Best actor, however, is more cumbersome. Viewers could see Morgan Freeman clutching the gold man for his role as Nelson Mandela in “Invictus,” Jeremy Renner from “The Hurt Locker,” or even George Clooney from “Up in the Air.” The award may be a toss up as the actors including Jeff Bridges and Colin Furth lack in buzz and outstanding reviews.

Actors up for best supporting roles include Matt Damon, Stanley Tucci (probably the most deserving, thanks to his creepy portrayal of a rapist and murderer in “The Lovely Bones”) and Christopher Plummer. Some big name ladies were nominated for best supporting actress. Penelope Cruz or Maggie Gyllenhaal may receive the award, though many tweens would love to see the “Twilight” funny girl Anna Kendrick receive the trophy for “Up in the Air,” one of her first major roles.

Last year was a standout year for children’s movies. Kids and adults alike went in droves to see many of the movies nominated for best animated feature, such as the illustrious “Up,” the darkly humorous “Coraline,” as well as the newest Disney princess flick, “The Princess and the Frog.” Any of the movies in this category would be extremely deserving of the Oscar.

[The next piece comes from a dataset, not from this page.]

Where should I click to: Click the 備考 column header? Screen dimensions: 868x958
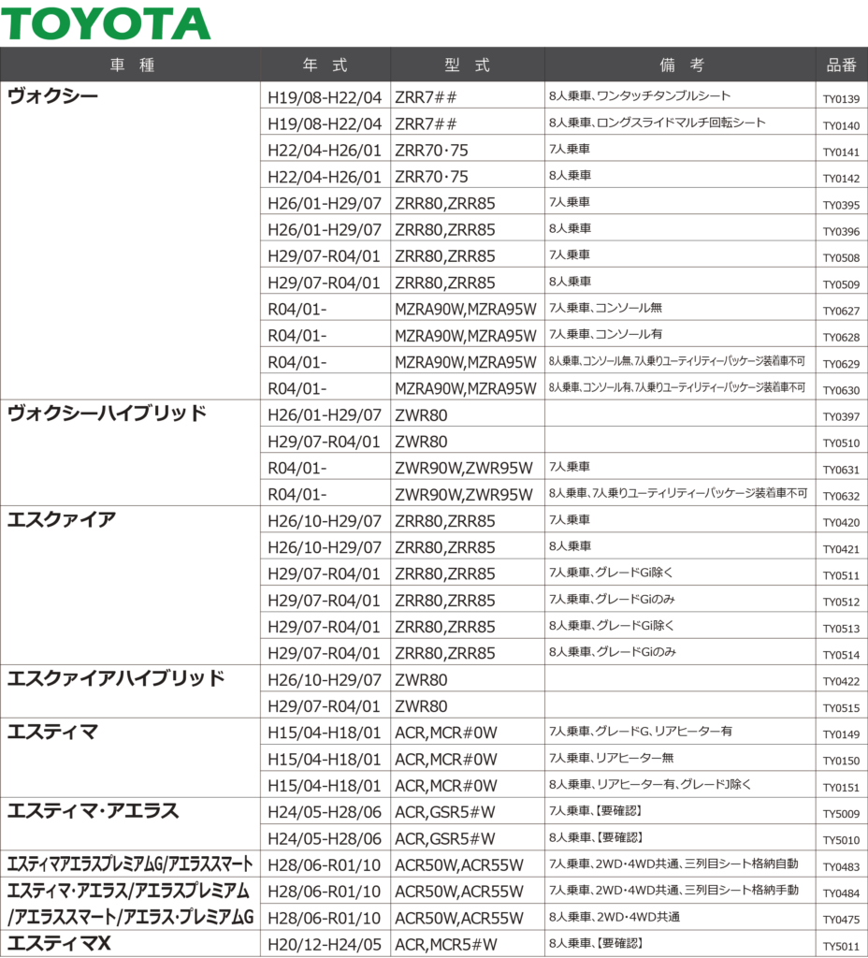[x=681, y=65]
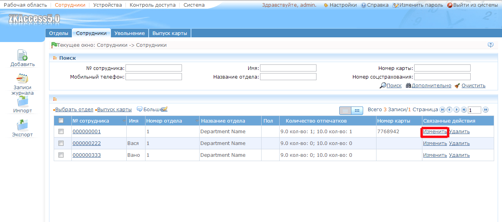The height and width of the screenshot is (222, 502).
Task: Open Номер отдела column sort dropdown
Action: pos(197,121)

Many believe that a few films are unfortunately absent from the ballots. These worthy movies include “The Young Victoria,” “Alfred Molina,” “The Road” and “Nine.” In particular, “Nine” did not receive spectacular reviews, but it was predicted to at least make the best movies nominations. The others were relative unknowns, but great pictures in their own right.

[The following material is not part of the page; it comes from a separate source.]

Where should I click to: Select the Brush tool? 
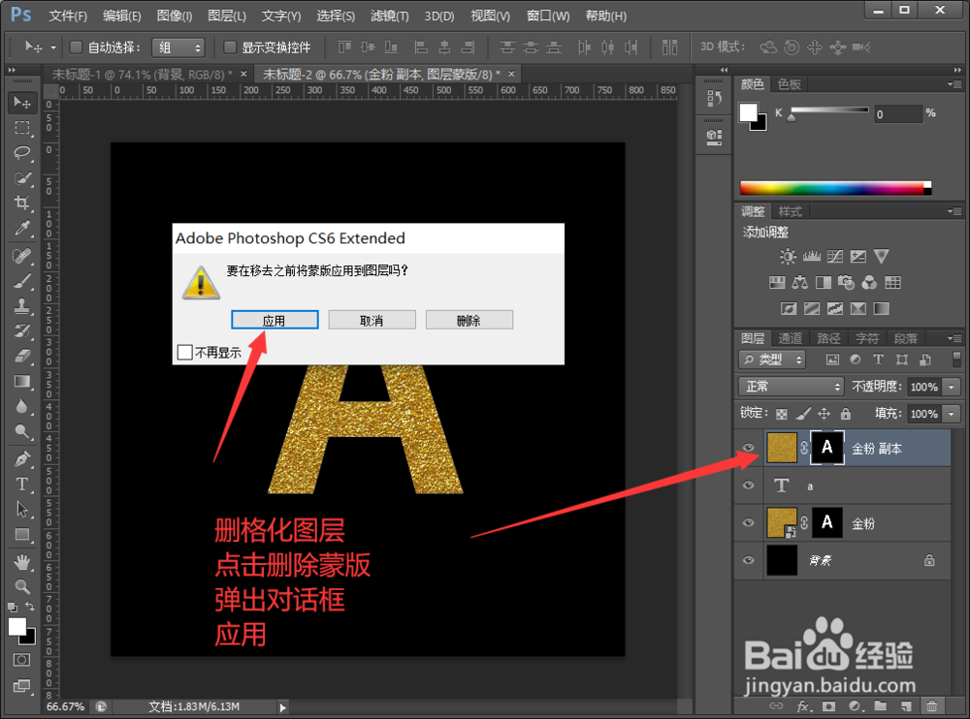coord(21,282)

Regardless of who should or should not have been nominated, the nominees will make their way to the Kodak Theater on March 7 in hopes of a win. Millions will tune in to see their favorite stars win and make lofty speeches, hopefully retiring to bed satisfied that Sunday night.

Because of the great nominees, and therefore great competition, this year’s Academy Awards is sure to be a must-see. This, at least, is an accurate prediction.